Le nouveau PDG aura pour tâche de poursuivre la “minecraftisation des esprits” amorcé par Iwata. Elle consiste à libérer des développeurs un tronçon du déroulé d’un jeu par la mise à disposition d’outils de vulgarisation de level/game design. Super Mario Maker illustre cette timide, mais certaine révolution des consciences qui s’opère au sein des troupes de Nintendo. Le “user general content” devient un enjeu stratégique majeur dans un contexte où les joueurs sont désormais enrôlés dans le processus de financement d’un jeu. Reste à convaincre le noyau dur des fans de franchir ce cap. Nintendo a choisi de les accompagner avec progressivité dans l’acceptation de ces normes ludiques inédites pour eux. Ainsi, Super Mario Maker propose de se dévoiler par effeuillement journalier avant de confier au joueur l’intégralité des éléments de développement (après neuf jours).
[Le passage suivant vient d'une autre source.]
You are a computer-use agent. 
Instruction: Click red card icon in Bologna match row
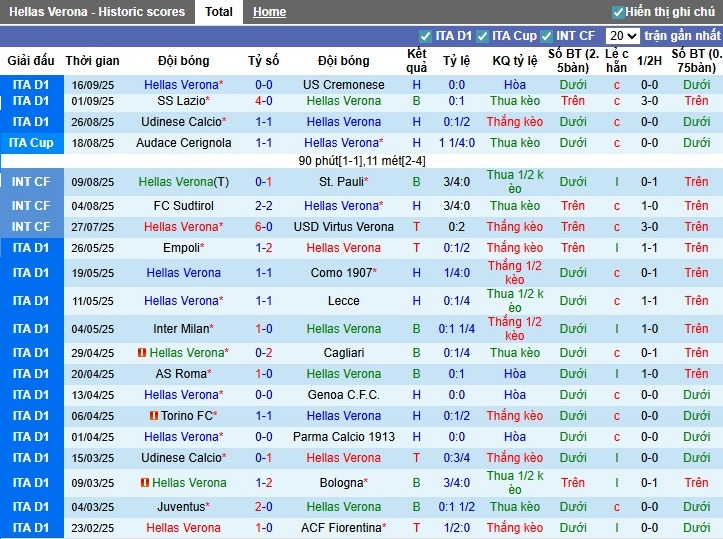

La prochaine console de Nintendo sera porteuse de l’ensemble des éléments constitutifs du processus de rénovation en cours. Avec une première, elle ne sera plus entièrement pilotée par le haut. Elle s’ouvrira au plus petit dénominateur commun allant du plus simple employé échaudé par la boîte à idée, au joueur désireux de mettre en perspective les enseignements de Miyamoto.